Dio un panorama general de cómo está el campo, en esta zona en torno a maíz y soja, tras las medidas del nuevo Gobierno ¿Cuáles son los cambios más significativos?
-Hablando de granos el impacto ha sido positivo por las medidas que se han dado sobre todo en maíz porque se ha recuperado el precio, al eliminar un 20 % de retenciones el precio sube automáticamente y eso hace que se necesiten menos toneladas para cubrir los costos, lo que se necesita en este momento si el precio no sigue bajando. Justo hubo noticias de que el precio no siga bajando por las medidas que se han tomado en China. Estamos necesitando 4,5 toneladas (tn) para cubrir los costos y nuestro rendimiento por lo menos en Tucumán, el promedio es de 5,7 tn.
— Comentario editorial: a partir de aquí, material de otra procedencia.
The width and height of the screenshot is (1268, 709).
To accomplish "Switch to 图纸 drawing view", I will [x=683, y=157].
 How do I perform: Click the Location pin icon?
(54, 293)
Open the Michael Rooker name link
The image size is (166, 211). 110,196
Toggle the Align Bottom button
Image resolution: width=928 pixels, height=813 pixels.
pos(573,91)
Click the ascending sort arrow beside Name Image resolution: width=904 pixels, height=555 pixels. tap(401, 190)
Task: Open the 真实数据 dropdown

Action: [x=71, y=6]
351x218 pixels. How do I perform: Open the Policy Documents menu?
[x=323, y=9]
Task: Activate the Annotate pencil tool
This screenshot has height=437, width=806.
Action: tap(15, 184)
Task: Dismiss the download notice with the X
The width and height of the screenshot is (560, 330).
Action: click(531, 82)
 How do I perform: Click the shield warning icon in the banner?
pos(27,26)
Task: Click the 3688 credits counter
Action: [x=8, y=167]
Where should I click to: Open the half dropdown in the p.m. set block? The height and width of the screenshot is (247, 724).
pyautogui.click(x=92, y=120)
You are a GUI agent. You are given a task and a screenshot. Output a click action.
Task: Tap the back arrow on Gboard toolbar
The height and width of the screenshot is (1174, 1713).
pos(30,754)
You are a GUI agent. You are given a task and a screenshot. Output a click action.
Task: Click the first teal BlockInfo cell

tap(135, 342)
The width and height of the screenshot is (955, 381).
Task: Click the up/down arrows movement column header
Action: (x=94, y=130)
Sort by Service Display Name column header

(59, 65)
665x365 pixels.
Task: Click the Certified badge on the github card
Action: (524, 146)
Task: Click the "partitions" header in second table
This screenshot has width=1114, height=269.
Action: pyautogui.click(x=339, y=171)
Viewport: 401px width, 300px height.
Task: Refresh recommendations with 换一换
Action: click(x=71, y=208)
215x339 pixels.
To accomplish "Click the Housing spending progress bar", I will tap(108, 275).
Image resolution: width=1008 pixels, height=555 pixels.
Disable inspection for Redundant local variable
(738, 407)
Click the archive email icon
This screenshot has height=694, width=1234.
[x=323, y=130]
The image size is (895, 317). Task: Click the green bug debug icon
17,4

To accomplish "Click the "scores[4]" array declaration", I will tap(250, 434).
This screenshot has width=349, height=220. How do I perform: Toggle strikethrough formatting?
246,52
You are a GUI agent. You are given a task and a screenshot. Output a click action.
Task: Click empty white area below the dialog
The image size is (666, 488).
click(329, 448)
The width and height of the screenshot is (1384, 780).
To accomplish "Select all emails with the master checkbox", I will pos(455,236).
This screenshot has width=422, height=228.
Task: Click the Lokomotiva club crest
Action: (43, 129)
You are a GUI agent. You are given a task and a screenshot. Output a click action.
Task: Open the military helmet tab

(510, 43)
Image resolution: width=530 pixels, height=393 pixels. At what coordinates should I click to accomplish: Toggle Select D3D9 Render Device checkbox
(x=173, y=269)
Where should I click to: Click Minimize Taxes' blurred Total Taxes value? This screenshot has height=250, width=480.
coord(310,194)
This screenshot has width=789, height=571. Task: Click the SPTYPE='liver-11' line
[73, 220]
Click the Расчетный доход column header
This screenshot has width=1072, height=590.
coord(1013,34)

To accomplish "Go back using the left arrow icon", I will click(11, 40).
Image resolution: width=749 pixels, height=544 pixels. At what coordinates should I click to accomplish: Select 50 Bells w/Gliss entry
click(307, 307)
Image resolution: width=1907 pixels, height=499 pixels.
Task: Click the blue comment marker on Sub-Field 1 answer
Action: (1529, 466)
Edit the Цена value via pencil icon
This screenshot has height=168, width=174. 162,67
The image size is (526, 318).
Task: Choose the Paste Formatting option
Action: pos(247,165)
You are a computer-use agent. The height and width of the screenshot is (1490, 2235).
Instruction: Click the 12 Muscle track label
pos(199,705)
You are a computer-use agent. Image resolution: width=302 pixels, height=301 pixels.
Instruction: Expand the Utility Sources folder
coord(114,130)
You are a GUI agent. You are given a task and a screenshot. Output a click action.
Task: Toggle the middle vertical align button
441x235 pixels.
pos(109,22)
En el caso de la soja la situación es ajustada, porque la medida no se ha liberado y con lo que se ha liberado en nuestra zona es complicado, estamos lejos del puerto y entonces estamos necesitando 2,5 tn que es más o menos nuestro rendimiento, por lo que no tendría mucho sentido pagar gastos. Las otras medidas, como lo que está planificado con el “Plan Belgrano” son a largo plazo, que en el caso nuestro que somos una economía regional necesitamos más medidas que tiendan a proteger o al desarrollo de nuestras industrias a partir de los productos primarios que producimos.
¿La liberación de las restricciones que había a las importaciones los favoreció en torno a los agroquímicos?
-Si se podía acceder a los agroquímicos, más que nada ha sido un efecto sobre el precio hasta el momento.
¿Ahora cuáles son las perspectivas frente a estas medidas?
-En realidad hay una mejora general del ánimo de la gente, porque después de mucho tiempo lo que siente es que por lo menos se le escucha. Quizás esa sea la medida más importante, el hecho de provocar otra dinámica y otra expectativa en la gente.
¿En el caso de los productores, cuáles han sido los más beneficiados: los grandes o pequeños?
-En todas las actividades muchas veces los más beneficiados terminan siendo los más grandes, porque hay una escala que permite sortear las situaciones negativas. Venimos de tres años de situaciones negativas, financieramente mal y los que se ven afectados siempre son los más chicos, o sea que el beneficio probablemente sea mayor para los más grandes pero es un alivio para todos en general.
Habló de una perspectiva hacia agricultura más amigable con el ambiente… ¿Cómo lo plantea?
-Desde la Experimental siempre tratamos de plantear eso, producir de manera sustentable y siempre proponemos que sea amigable con el ambiente, usando las herramientas, las tecnologías que hay de una mejor manera posible. Trataba de decir que las empresas podemos tener más ambientes productivos, la idea es separarlos porque apuntando a tecnologías para cada ambiente se puede mejorar el costo promedio, por ejemplo que en un ambiente se necesita fertilizar y otro donde no, si se pone la misma dosis para toda la finca se pierde en un lugar y gana en otra. Entonces se baja el costo y mejora el ingreso. De eso se trata la agricultura por ambiente, tecnología de georeferenciación, y siempre está el ojo humano, siempre hay que apuntar al monitoreo.
En el caso de la diversificación que se plantea, ¿hay posibilidades de avanzar?
-Esto lo planteaba como algo que hay que pensar en serio y trabajar sobre eso. Están empezando las políticas en ese sentido. Siempre es difícil cambiar, el productor asume riesgos y cambiar de cultivo es asumir otros riesgos. La política que se haga tiene que tender a la protección o a favorecer el cambio. Actualmente la campaña está mucho mejor, pero todavía falta, recién se está iniciando la cosecha y hay que ver cómo se da el temporal en la cosecha, que no afecte la calidad. Hay una expectativa de mejora del rendimiento, hay que ver hasta que termine.